Tunesien, das war einst die lebendige Herzkammer des westlichen Christentums. Von dieser altchristlichen Herrlichkeit ist wenig geblieben. Der Wind pfeift heute durch die Ruinen der Basiliken und Taufhäuser des antiken Karthago nahe der Hauptstadt Tunis. Doch hier glaubt, betet und dient auch heute eine lebendige christliche Gemeinschaft. Wieder, muss man sagen. Denn die etwa 25.000 Christen – 20.000 davon sind Katholiken – in dem nordafrikanischen Land mit seinen rund elf Millionen Einwohnern sind fast alle Ausländer.
Konversionen zum Christentum sind für Tunesier gesetzlich nicht verboten. Jean (Name geändert) ist einer der wenigen gebürtigen Tunesier, die sich haben taufen lassen. Das amerikanische Außenministerium schätzt ihre Zahl in seinem Bericht zur Religionsfreiheit aus dem Jahr 2010 auf insgesamt etwa 2.000 Personen. Meist treten sie protestantischen Gemeinschaften bei. So auch der 23-jährige Jean.
„Ich habe von Jesus im Fernsehen gehört. Es gab da eine Sendung über ihn“, sagt er. Tatsächlich sehen viele Tunesier die Programme aus dem nahen Italien oder Frankreich. „Und seine Botschaft hat mich nicht mehr losgelassen.“
Die Stimmung gegen die Christen – sofern sie nicht gerade Konvertiten vom Islam sind – ist nicht generell feindselig, weiß Schwester Marie (Name auf Wunsch geändert) zu berichten. Sie leitet eine Ordensschule im Norden Tunesiens. Neun kirchliche Schulen gibt es im Land. „Die Menschen respektieren uns Schwestern sehr, nicht zuletzt wegen unserer Ordenstracht mit dem Schleier.“
Trotz viel lokaler Harmonie: Nicht nur Christen sind besorgt, in welche Richtung sich Tunesien entwickeln wird. Die ersten freien Wahlen nach dem Sturz des Diktators Ben Ali brachten die lange Jahre unterdrückten islamischen Partei Ennahda an die Macht. Zwar gelten sie als gemäßigt. Doch schweigen sie regelmäßig zu den Übergriffen der Salafisten, die sich besonders bei einfachen Menschen großer Unterstützung erfreuen. So wurde etwa kürzlich der Geistliche der russisch-orthodoxen Gemeinde in Tunis von ihnen bedroht: Er könne konvertieren, die traditionelle Kopfsteuer für Christen bezahlen oder den Tod wählen.

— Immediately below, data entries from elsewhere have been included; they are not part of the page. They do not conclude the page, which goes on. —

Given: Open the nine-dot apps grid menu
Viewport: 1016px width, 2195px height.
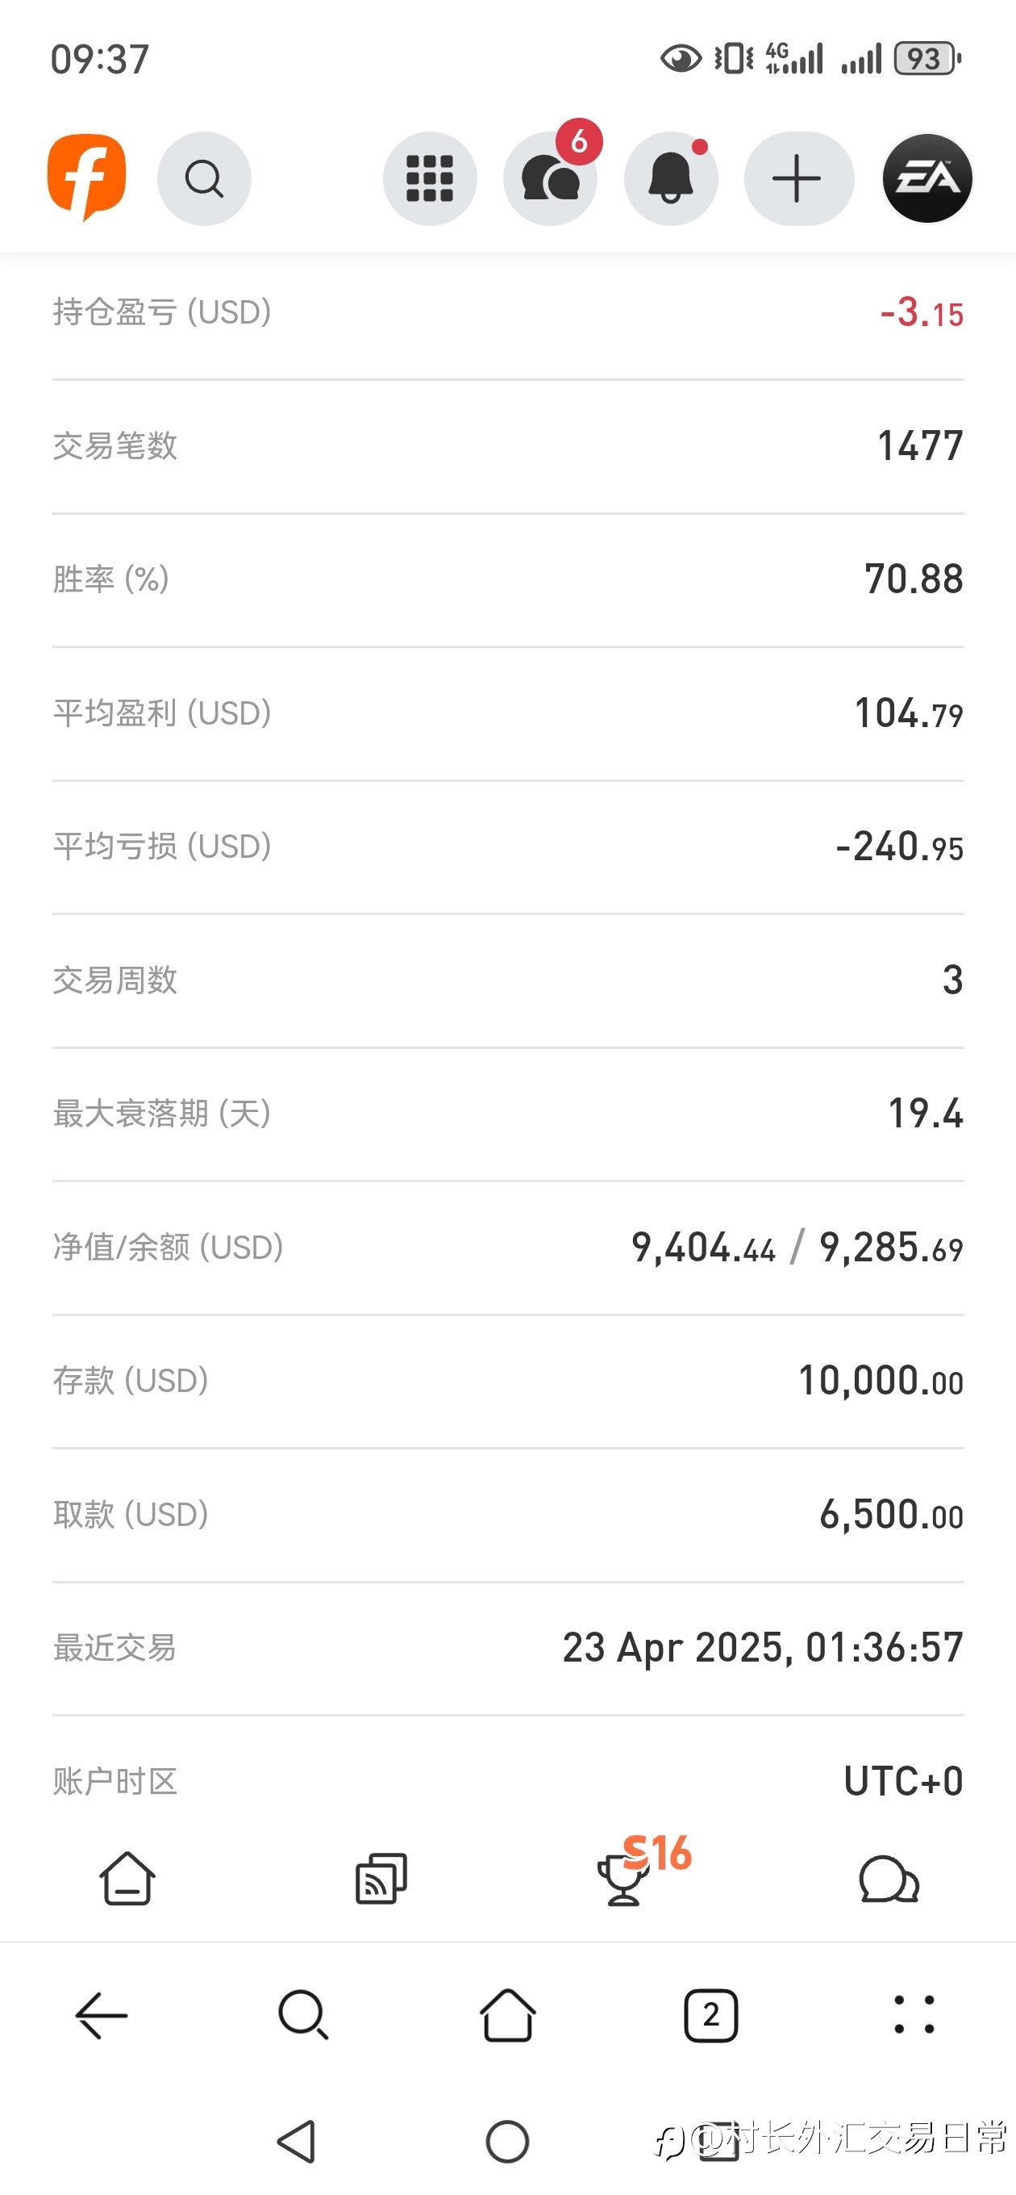Looking at the screenshot, I should click(429, 178).
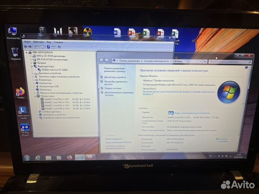Click the back arrow in Device Manager toolbar

pyautogui.click(x=26, y=47)
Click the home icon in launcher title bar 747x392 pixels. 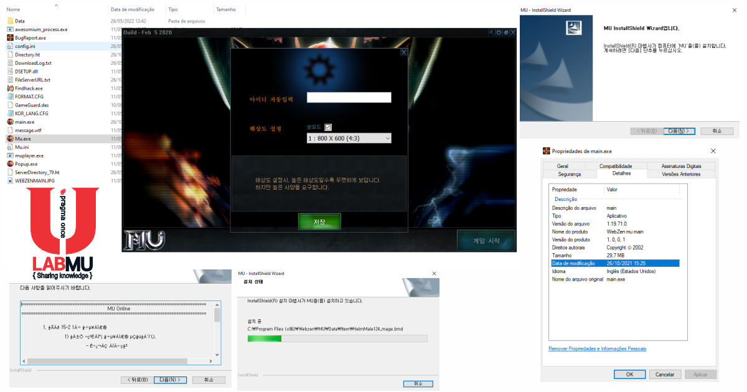[x=506, y=32]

Solche Extremisten sind sicher nicht repräsentativ. Dennoch nimmt Schwester Sophia (Name auf Wunsch geändert) eine zunehmende Islamisierung wahr. Die Schulleiterin in Tunis, deren Schule ausschließlich von Muslimen besucht wird, meint: „Die Eltern unserer Schüler fragten früher nicht, ob wir auch wirklich den Islam in der Schule lehrten und nicht das Christentum. Auch hat sich niemand erkundigt, ob Kreuze in den Klassenzimmern hingen. Das ist seit der Revolution anders.“ Nach ihrer Meinung suchen die Menschen angesichts all der Umbrüche ihre Identität im Islam.